And therein, I lost it. Big time.

My family, my ancestors.

People I probably would have loved, if I had know them, which makes them all the more precious to me, and the loss of them searing and unbearable.

My family, my ancestors. People who died while I was searching for them. People whose lives went on without me. I could see the years of death and put them on the map of my life.

My family, my ancestors.

The graveyard was tough.

I’ve got two days left here. I have more places to visit. I want to see the great-grandparent’s houses. They’re all in this neighborhood too. I don’t know what brought them here when they immigrated, but they took root and never left. Nor did their children. And their grandchildren. Within five blocks generations lived, grew, married, gave birth, died, and the children they gave birth to repeated the cycle, never leaving this area. Almost all of them. They’re all right here, tucked away in this pretty little corner of the city.

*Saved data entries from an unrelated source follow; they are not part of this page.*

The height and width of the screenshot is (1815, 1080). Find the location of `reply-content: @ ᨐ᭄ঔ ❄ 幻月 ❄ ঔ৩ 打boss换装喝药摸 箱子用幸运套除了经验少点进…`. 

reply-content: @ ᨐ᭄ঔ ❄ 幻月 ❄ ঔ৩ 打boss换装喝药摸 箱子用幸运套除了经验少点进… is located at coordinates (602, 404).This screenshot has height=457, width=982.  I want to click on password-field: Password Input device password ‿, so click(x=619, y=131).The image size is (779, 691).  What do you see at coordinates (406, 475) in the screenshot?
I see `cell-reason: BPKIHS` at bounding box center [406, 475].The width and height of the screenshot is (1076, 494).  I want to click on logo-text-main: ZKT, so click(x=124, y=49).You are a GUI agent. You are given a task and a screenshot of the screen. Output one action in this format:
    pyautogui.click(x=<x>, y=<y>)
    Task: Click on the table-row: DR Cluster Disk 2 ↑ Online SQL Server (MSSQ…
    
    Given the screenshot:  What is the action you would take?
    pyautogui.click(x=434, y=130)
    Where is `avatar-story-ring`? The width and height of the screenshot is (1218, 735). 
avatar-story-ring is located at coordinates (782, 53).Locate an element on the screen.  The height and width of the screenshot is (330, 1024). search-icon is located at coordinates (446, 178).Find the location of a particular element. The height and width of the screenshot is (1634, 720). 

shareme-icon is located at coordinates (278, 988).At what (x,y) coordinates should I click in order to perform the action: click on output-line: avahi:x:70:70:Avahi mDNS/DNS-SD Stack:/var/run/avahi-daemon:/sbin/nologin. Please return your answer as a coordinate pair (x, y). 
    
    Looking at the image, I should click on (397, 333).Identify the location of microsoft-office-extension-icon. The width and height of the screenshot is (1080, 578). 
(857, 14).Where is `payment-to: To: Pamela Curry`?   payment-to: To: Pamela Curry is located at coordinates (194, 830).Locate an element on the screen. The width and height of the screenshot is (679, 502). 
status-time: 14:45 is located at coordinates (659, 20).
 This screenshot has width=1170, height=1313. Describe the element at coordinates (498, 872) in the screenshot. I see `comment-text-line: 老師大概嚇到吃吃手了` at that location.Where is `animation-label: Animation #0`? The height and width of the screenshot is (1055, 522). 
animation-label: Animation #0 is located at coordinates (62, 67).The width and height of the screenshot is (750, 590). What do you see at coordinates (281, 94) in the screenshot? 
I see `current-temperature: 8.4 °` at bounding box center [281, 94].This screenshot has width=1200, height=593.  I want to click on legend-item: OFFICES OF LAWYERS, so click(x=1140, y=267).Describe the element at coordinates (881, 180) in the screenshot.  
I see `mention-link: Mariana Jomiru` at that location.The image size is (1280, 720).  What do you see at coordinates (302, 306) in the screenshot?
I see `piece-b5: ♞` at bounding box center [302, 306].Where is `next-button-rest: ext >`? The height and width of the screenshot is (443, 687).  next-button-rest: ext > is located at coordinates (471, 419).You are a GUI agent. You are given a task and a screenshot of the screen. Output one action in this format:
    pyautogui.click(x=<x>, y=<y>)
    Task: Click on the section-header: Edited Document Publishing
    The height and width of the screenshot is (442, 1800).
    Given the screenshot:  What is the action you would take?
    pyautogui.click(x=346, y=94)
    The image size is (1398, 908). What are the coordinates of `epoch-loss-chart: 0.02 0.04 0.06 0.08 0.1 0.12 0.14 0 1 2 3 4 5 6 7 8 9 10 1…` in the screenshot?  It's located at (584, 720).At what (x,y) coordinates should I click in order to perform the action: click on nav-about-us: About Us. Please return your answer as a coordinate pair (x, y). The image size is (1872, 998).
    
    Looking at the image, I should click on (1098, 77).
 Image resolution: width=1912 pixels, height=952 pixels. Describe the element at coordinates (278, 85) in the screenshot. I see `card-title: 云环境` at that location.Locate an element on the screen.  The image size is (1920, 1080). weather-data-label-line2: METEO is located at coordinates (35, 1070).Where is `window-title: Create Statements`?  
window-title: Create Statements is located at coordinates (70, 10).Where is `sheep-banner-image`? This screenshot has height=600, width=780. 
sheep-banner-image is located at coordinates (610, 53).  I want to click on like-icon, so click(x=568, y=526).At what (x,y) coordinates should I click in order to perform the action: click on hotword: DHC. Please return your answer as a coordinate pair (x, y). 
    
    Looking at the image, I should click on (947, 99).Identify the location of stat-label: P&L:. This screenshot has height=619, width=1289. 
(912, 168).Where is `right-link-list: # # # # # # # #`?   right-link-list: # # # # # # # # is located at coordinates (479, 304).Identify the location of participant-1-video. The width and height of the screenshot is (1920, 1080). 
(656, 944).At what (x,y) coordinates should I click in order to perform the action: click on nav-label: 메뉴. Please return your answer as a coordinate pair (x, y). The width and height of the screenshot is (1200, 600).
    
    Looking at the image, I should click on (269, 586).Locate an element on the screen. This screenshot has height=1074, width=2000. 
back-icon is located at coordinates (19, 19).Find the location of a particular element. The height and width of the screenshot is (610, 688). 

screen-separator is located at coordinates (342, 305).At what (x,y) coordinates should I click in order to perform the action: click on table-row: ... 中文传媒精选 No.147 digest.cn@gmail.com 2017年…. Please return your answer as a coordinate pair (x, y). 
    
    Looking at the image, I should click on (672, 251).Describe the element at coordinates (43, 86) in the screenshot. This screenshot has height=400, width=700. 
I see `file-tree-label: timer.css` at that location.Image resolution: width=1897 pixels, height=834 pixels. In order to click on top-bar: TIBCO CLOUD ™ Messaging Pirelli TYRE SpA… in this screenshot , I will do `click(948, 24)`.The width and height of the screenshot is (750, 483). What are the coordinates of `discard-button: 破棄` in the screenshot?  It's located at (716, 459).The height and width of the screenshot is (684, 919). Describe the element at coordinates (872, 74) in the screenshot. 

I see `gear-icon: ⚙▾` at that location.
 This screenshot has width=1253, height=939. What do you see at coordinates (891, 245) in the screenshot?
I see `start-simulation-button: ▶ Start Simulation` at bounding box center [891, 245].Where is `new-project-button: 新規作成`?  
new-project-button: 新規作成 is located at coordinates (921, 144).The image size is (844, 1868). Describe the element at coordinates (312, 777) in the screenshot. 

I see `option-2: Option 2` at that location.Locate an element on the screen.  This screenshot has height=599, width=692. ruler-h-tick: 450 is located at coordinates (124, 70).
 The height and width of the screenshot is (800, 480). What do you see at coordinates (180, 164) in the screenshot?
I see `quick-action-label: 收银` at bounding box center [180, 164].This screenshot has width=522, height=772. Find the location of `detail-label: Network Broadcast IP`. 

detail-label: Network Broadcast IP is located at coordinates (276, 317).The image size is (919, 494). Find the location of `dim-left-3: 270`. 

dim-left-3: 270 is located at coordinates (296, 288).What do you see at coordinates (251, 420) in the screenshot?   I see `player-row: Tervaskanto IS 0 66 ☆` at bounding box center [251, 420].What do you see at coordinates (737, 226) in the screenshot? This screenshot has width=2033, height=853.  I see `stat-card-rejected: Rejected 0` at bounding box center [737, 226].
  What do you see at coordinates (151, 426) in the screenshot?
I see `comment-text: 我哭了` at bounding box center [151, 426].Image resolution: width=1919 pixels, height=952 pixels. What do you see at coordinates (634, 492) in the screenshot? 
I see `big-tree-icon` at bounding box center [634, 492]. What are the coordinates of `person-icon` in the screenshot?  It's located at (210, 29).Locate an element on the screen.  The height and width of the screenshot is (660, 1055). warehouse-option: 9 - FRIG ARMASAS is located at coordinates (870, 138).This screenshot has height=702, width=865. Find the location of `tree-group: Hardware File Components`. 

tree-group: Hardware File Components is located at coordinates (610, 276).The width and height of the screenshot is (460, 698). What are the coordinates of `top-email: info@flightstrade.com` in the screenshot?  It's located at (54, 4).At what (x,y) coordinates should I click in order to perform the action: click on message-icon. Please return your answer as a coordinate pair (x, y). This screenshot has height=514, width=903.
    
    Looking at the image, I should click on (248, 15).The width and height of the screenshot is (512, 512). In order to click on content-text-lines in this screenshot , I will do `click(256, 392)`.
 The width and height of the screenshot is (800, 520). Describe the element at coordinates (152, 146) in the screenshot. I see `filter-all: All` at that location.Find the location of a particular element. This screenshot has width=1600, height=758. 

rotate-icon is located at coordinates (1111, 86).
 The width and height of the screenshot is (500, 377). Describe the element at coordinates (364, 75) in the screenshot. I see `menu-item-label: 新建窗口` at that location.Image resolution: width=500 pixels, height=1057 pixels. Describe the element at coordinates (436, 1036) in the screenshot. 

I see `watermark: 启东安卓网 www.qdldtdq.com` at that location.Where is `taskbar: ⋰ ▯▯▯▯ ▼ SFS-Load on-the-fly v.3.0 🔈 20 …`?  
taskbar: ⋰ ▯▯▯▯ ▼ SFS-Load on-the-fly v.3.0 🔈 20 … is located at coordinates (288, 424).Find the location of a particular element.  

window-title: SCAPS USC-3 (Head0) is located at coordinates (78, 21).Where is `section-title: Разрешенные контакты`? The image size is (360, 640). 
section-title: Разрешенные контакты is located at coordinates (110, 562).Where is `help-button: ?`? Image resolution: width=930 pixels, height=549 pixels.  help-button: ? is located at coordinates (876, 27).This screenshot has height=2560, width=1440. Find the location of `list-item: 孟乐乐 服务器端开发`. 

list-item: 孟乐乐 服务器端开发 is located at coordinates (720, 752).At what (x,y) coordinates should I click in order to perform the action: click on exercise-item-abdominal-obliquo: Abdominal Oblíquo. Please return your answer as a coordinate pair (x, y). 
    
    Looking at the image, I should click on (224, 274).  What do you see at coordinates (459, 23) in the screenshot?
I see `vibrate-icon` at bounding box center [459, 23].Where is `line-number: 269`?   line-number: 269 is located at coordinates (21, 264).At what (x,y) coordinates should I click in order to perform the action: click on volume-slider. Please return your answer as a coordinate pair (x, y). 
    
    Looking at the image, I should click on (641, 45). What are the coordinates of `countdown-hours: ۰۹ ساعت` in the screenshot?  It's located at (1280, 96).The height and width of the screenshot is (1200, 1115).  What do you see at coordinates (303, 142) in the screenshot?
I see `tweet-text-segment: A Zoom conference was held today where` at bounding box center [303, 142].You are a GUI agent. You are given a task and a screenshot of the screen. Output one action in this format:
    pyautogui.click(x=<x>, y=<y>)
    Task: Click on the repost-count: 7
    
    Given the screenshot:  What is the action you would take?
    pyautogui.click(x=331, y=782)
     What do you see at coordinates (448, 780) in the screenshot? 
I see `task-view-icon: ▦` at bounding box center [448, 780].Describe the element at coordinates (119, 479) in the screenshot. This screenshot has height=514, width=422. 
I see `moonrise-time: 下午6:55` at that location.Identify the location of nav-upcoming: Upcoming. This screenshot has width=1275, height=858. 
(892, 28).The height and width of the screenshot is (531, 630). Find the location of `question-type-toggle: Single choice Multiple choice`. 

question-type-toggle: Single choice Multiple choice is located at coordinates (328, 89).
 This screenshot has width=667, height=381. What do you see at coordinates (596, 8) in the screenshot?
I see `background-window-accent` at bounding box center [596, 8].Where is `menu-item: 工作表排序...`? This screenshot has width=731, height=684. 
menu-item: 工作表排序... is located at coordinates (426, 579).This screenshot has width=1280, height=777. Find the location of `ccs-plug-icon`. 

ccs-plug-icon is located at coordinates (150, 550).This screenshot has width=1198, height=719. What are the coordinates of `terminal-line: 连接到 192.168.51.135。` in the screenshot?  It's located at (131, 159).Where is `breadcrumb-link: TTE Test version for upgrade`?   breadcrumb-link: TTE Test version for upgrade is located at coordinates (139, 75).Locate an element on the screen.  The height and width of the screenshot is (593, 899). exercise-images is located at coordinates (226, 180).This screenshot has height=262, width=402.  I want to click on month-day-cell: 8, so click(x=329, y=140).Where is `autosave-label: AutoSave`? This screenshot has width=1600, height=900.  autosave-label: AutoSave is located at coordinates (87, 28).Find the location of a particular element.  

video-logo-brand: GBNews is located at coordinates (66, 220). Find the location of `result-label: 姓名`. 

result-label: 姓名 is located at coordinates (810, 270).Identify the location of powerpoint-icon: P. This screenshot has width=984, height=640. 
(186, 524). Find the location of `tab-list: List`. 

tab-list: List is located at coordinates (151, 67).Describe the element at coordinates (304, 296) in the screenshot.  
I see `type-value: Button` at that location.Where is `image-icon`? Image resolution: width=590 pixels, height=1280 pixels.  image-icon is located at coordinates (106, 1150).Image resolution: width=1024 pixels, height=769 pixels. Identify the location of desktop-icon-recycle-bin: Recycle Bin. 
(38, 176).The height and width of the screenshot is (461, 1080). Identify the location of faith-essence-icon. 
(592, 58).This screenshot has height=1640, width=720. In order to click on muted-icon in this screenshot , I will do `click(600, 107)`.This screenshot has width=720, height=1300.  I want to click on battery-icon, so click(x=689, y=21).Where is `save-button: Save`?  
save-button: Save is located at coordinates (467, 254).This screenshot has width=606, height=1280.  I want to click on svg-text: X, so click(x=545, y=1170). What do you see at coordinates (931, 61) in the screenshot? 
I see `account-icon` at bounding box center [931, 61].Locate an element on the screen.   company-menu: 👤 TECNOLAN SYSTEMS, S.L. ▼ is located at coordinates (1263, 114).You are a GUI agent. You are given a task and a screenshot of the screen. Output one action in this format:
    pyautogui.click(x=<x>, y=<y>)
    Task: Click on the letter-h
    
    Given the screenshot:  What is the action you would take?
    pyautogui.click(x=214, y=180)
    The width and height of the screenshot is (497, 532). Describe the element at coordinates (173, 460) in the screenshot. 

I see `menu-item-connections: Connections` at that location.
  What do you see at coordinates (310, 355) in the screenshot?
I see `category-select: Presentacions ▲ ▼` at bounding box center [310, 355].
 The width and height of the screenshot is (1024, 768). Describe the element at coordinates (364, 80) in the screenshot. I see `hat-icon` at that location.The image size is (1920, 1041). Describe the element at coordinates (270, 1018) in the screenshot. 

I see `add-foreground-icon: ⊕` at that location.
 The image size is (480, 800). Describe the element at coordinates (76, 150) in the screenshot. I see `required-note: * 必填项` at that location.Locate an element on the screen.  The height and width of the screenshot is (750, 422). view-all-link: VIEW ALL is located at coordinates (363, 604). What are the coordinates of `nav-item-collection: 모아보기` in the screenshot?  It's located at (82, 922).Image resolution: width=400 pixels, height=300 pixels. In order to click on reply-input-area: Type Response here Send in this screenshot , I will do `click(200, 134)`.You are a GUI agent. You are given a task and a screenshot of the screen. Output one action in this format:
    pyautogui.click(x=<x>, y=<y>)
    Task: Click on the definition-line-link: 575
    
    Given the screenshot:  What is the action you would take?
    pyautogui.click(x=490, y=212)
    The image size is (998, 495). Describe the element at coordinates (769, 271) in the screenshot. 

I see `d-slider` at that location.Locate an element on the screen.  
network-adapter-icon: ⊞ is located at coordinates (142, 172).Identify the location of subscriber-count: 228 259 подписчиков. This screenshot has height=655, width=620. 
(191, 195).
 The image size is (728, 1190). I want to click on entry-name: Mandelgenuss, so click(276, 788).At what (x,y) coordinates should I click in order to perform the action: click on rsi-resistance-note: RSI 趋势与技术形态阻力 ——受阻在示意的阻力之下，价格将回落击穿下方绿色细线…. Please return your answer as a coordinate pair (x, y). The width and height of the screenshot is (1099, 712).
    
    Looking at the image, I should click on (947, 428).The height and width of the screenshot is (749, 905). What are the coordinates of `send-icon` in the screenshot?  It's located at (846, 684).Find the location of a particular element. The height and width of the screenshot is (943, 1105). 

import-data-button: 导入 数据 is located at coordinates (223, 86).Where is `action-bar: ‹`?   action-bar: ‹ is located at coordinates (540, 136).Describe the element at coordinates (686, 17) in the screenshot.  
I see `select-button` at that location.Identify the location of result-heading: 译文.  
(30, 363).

I am of the tribe of Velda, and I am of the District Magherafelt, but by birth I am a Torresdale girl, and damn proud of it. Today, as hard as it was for me, I am very glad to be home.

By the way, that real kid was right. Genealogy doesn’t really feel real, until you see your first grave.

You’re dead and buried gramma, and just for today, I forgive you for throwing me away. Slán agus beannacht leat.

I’m wiped.

Good night.

Thank you Mia.

7 complaints from ingrates:

Mia April 5, 2008 at 8:09 AM  

I love you a ton and I am really REALLY proud of you for walking forward.
May the luck o' the Irish be with you today! Oh, and don't forget to sneak a spoon from breakfast. I was thinking about flowers.....forget-me-nots might be the way to go.
((((BraveT)))))

Third Mom April 5, 2008 at 6:40 PM  

You're on one incredible journey - thank you for sharing it with us. I'm trying to imagine the emotions you felt throughout the day, and they leave me speechless.

peps7611 April 6, 2008 at 6:10 PM  

Dear Ungrateful,
I am walking with you on the Ungrateful Journey. I hope you do not feel so very alone. Thank you for inspiring me to participate in the Genographic Project. Soon I should know my ancestors' journeys also. I like that name Velda.

One step at a time.

Patty

lillie April 6, 2008 at 7:09 PM  

OMG T I can just feel it. I visited my grandfather's grave, I don't know if he even knew I was born, but I am feeling it. To see your very own relatives' graves, as you said - the people whose lives went on without you - *sigh*.

I wish I could have been there with you, too.

I'm proud of you for having the courage to go through with this. What an emotional journey.

Gershom April 7, 2008 at 4:02 AM  

oh my goodness. Theresa!!!!!!!!!!!!! I want to scream, that ease of knowing and being just in the general energy field. WOW. SO PUTTING YOU ON MY HEART RIGHT NOW!!!!